Collected data:
▶

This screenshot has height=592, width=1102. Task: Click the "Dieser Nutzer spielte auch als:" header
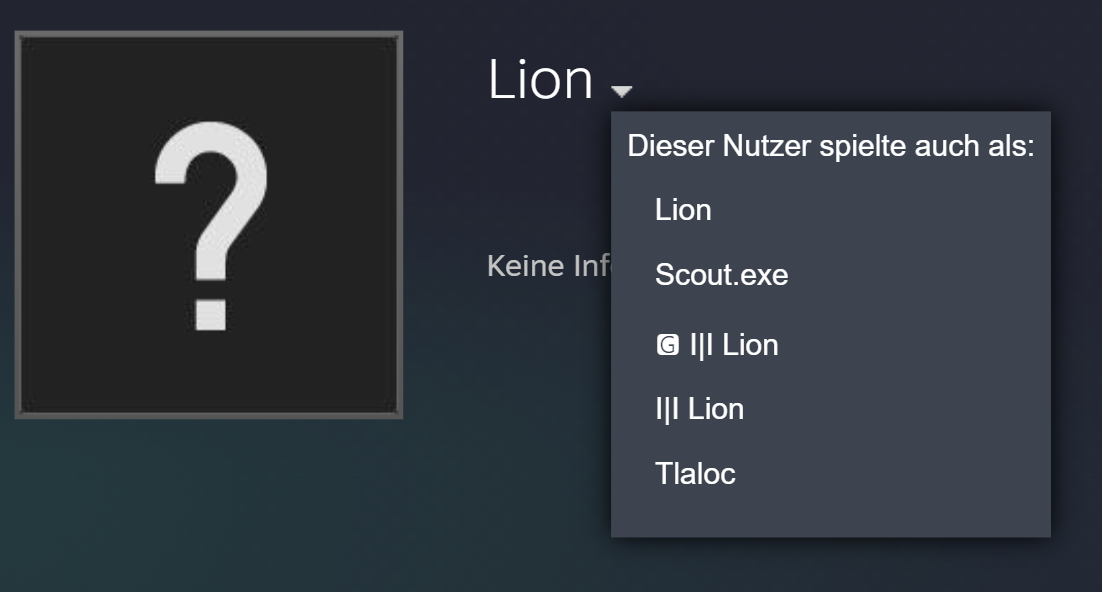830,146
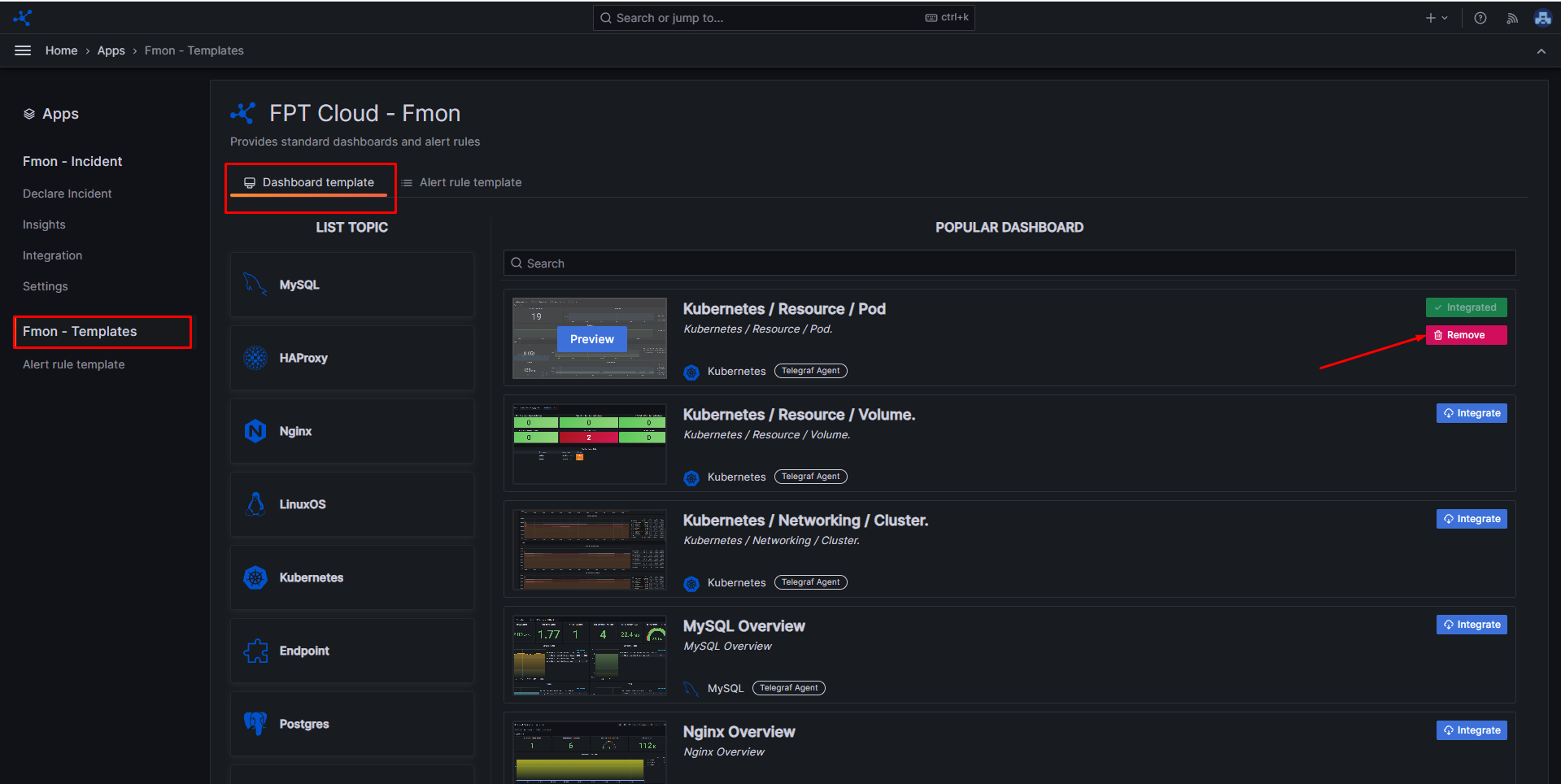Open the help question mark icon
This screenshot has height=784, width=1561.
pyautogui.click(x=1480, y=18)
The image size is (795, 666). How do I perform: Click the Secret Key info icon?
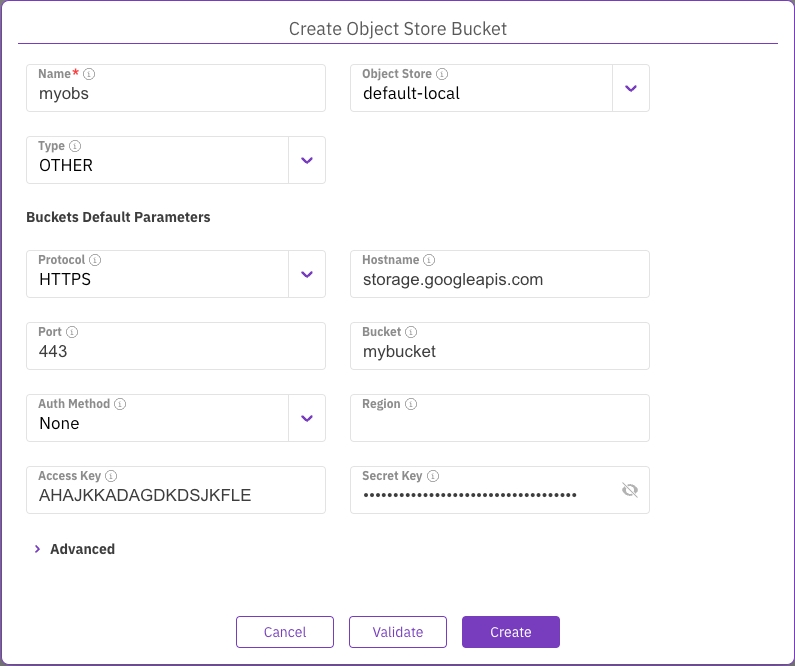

◀

This exercise calls for a verbatim output of the entries, pictures omitted.

Written response:
This screenshot has height=592, width=1102. Task: Click the "Dieser Nutzer spielte auch als:" header
830,146
Open the help question mark icon
This screenshot has height=784, width=1561.
pyautogui.click(x=1480, y=18)
The image size is (795, 666). How do I perform: Click the Secret Key info icon?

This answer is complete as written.